Please copy every line of the data in which the string "computer" appears.
*** DATA SUPPLIED ***
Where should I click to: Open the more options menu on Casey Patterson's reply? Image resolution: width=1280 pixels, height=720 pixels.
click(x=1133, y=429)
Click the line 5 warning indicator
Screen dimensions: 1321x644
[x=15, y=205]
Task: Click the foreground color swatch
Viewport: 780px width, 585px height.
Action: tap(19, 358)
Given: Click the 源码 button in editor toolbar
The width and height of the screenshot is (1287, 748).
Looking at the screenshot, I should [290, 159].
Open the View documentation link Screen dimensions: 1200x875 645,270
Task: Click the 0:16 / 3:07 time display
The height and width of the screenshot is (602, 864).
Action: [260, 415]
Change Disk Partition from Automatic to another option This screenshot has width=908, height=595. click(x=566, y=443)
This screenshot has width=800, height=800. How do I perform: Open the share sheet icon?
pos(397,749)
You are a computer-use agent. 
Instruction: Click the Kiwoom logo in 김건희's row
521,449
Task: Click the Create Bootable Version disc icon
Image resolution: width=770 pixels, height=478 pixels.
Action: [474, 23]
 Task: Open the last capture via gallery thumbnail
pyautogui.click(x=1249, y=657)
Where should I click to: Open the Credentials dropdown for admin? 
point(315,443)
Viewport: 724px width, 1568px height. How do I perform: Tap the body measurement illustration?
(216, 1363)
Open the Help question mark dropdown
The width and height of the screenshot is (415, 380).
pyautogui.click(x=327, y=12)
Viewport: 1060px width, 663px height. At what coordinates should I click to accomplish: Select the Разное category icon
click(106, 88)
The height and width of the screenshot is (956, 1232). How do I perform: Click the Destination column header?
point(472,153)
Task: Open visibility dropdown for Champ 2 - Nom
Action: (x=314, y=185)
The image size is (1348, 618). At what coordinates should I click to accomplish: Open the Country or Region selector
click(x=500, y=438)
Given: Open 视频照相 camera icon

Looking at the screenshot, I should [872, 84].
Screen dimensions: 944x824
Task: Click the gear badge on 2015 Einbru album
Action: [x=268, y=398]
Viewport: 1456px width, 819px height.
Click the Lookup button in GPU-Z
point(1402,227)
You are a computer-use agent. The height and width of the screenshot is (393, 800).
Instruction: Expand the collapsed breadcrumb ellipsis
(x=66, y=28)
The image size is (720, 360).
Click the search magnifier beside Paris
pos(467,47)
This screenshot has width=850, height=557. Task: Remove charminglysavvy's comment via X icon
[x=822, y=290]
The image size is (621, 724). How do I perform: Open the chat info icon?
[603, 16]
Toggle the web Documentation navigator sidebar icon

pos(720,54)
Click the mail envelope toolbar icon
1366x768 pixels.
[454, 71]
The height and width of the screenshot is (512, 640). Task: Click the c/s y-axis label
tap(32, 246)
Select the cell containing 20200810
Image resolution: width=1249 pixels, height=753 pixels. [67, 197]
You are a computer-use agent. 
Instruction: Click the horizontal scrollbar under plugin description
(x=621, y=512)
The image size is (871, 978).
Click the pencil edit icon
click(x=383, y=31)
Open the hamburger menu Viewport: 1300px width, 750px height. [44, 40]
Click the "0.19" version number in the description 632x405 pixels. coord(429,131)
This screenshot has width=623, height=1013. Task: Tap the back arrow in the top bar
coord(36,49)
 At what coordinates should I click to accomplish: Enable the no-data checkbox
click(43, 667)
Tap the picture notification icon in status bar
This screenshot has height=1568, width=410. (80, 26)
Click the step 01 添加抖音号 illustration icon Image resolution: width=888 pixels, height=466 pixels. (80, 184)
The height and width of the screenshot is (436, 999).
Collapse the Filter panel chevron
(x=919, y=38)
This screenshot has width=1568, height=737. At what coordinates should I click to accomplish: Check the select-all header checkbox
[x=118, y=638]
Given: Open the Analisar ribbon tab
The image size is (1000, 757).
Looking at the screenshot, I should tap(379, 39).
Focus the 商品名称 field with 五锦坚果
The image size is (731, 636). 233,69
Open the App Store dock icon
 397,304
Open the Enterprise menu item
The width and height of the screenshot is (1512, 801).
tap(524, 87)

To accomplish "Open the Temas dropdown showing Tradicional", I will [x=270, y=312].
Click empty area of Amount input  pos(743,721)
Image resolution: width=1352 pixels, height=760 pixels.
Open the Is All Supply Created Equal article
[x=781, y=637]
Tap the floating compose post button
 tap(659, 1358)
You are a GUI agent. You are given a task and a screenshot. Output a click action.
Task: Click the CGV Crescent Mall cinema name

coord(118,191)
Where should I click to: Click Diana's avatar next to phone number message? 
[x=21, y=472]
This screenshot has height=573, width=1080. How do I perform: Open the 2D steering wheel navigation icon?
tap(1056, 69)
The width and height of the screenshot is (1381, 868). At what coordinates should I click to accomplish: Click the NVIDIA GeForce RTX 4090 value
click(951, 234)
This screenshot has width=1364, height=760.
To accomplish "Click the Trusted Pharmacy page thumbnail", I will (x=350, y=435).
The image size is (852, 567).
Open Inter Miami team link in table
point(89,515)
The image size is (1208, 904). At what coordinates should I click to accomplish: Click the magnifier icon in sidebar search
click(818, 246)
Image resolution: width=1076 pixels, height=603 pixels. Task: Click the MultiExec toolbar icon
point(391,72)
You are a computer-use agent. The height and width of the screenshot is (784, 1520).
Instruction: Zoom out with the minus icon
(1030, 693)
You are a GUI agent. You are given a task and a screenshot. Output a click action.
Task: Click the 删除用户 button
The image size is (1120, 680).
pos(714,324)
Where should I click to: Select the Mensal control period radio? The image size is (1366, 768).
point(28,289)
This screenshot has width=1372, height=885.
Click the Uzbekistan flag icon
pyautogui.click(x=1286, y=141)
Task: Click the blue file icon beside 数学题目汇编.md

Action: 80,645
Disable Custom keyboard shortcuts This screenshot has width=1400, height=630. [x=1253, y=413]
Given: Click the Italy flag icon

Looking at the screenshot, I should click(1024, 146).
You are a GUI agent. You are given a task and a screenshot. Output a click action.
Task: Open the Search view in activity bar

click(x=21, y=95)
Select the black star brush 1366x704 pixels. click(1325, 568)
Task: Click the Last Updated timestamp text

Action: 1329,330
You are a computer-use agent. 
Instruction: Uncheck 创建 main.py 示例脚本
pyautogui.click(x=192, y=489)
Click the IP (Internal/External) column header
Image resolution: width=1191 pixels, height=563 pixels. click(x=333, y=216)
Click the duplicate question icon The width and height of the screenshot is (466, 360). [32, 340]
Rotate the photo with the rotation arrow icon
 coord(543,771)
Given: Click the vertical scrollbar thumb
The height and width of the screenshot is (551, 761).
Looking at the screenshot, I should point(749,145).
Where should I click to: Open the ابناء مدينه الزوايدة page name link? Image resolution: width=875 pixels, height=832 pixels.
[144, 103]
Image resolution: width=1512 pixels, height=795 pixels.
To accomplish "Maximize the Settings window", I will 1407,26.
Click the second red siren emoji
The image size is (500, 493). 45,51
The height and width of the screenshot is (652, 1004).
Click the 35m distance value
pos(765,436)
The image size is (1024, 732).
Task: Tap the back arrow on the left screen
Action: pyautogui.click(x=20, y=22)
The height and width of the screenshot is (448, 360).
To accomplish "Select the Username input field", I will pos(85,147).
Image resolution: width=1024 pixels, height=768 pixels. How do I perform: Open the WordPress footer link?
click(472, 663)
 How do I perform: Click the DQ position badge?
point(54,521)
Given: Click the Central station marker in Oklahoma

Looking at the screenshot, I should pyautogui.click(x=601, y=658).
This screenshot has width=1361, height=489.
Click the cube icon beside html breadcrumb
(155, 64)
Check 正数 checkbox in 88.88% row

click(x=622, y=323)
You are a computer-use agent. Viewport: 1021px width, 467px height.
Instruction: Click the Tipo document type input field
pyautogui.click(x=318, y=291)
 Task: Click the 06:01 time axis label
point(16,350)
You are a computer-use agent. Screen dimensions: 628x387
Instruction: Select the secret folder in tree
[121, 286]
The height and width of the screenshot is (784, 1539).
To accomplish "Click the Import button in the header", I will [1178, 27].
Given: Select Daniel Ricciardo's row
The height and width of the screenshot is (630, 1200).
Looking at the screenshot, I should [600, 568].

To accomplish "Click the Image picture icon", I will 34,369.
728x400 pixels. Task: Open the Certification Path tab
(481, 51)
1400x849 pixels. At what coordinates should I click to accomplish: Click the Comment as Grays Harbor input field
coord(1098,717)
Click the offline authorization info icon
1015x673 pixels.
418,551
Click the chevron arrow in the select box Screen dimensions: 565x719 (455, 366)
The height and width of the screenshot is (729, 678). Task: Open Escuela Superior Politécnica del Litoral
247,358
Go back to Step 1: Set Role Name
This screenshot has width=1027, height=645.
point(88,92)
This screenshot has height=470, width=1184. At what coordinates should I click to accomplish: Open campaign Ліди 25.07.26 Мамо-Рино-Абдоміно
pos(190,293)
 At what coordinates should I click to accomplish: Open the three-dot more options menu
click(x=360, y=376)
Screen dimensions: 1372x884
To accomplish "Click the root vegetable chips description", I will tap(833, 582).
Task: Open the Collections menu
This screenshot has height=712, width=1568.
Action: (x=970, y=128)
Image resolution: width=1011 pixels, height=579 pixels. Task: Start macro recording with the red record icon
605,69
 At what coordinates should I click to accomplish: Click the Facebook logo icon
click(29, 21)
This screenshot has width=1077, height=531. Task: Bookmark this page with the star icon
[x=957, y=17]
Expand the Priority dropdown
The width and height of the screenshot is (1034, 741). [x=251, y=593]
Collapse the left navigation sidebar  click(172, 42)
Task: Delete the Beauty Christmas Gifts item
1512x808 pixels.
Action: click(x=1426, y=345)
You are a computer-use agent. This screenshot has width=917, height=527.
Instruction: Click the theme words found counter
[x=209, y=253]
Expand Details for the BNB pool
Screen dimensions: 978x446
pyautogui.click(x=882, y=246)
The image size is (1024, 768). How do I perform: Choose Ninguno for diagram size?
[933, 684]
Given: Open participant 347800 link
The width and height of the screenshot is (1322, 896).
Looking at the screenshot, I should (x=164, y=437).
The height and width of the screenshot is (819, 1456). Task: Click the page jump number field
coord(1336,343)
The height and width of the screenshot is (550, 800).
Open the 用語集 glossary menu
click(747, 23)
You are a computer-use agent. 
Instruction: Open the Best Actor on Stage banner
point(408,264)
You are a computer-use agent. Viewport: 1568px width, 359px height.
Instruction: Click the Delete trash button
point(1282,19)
*** End of DATA SUPPLIED ***
RESPONSE TO THIS EXERCISE:
You are a computer-use agent. 
You are a computer-use agent. The height and width of the screenshot is (393, 800).
You are a computer-use agent. 
You are a computer-use agent. The height and width of the screenshot is (784, 1520).
You are a computer-use agent. 
You are a computer-use agent. Viewport: 1021px width, 467px height.
You are a computer-use agent. Screen dimensions: 628x387
You are a computer-use agent. This screenshot has width=917, height=527.
You are a computer-use agent. 
You are a computer-use agent. Viewport: 1568px width, 359px height.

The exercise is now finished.